BEGIN

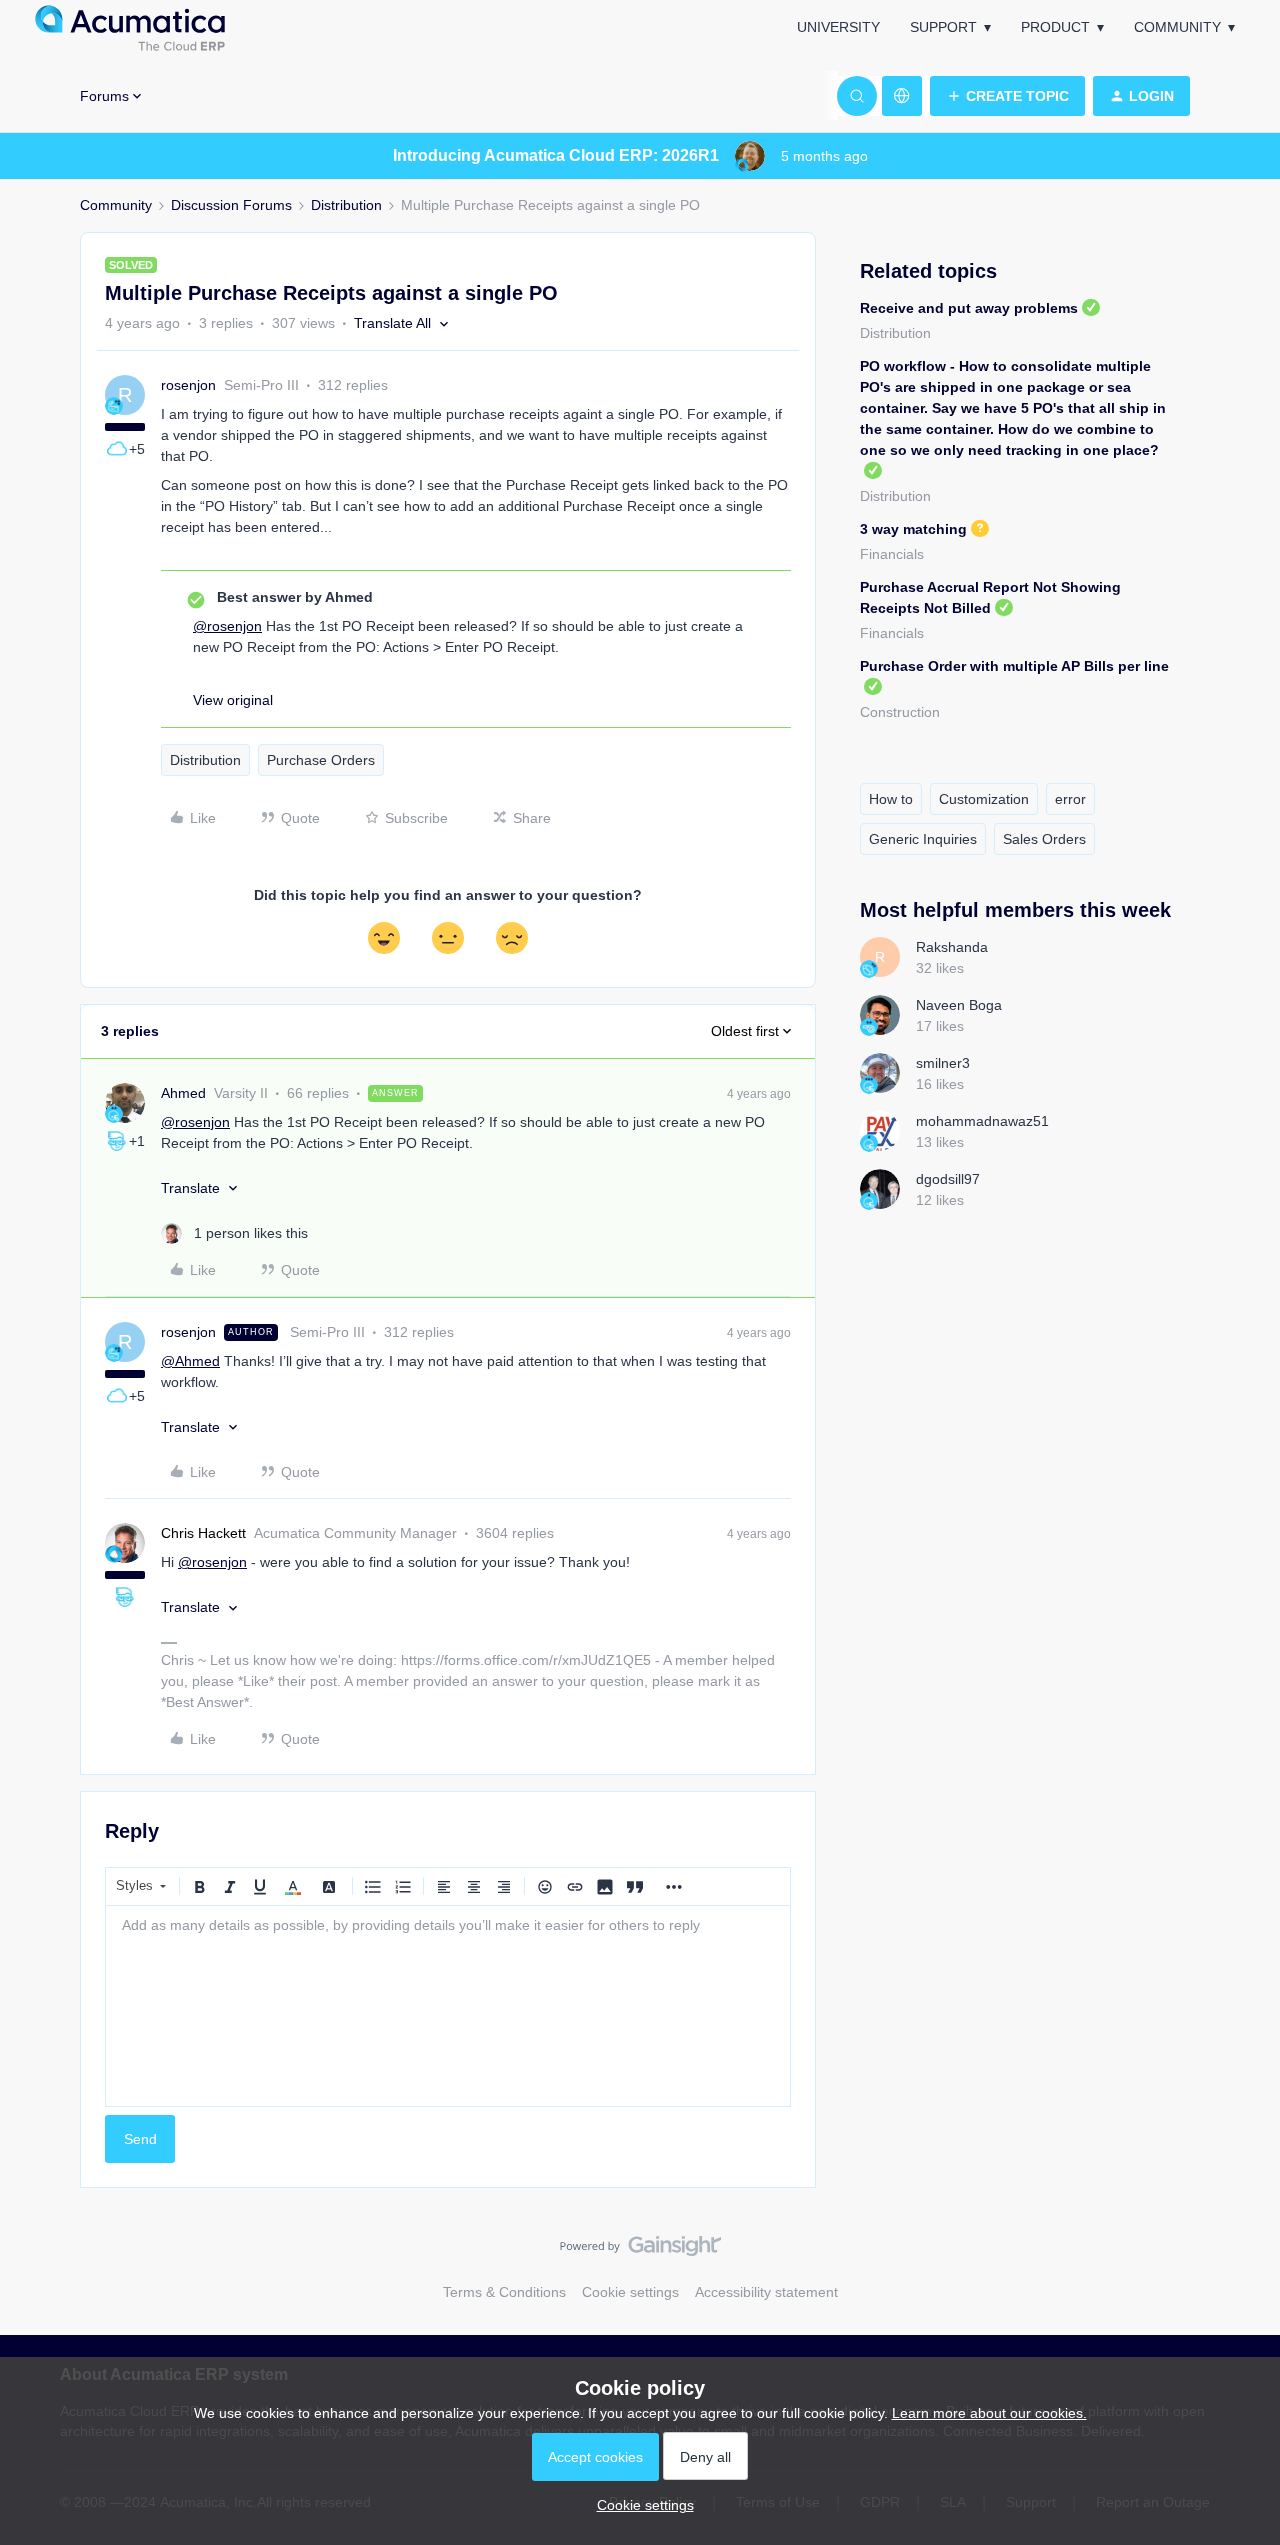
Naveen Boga (959, 1005)
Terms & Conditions (504, 2292)
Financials (892, 554)
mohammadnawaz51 (982, 1121)
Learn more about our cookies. (989, 2413)
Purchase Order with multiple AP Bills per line (1014, 666)
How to (891, 799)
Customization (984, 799)
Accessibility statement (766, 2292)
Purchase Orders (321, 760)
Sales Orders (1044, 839)
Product (1055, 27)
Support (943, 27)
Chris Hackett (203, 1533)
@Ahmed (190, 1361)
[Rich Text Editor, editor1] (448, 2006)
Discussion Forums (231, 205)
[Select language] (902, 96)
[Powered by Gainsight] (640, 2251)
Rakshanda (952, 947)
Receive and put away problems (969, 308)
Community (1177, 27)
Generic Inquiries (923, 839)
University (838, 27)
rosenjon (188, 385)
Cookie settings (630, 2292)
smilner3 (943, 1063)
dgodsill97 (948, 1179)
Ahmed (183, 1093)
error (1070, 799)
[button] (1007, 96)
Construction (900, 712)
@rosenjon (227, 626)
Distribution (346, 205)
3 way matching (913, 529)
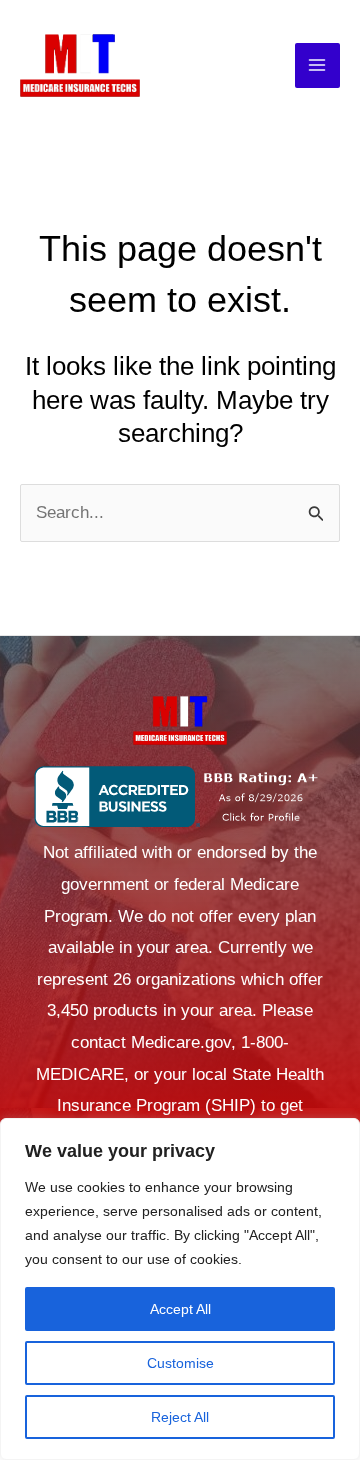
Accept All (180, 1309)
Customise (180, 1363)
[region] (180, 1289)
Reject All (180, 1417)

END

Reproduce exactly and only the lines from the one with "Community (1177, 27)" through the last entry, both included, excluding every picture.

Community (1177, 27)
Generic Inquiries (923, 839)
University (838, 27)
rosenjon (188, 385)
Cookie settings (630, 2292)
smilner3 (943, 1063)
dgodsill97 (948, 1179)
Ahmed (183, 1093)
error (1070, 799)
[button] (1007, 96)
Construction (900, 712)
@rosenjon (227, 626)
Distribution (346, 205)
3 way matching (913, 529)
Accept All (180, 1309)
Customise (180, 1363)
[region] (180, 1289)
Reject All (180, 1417)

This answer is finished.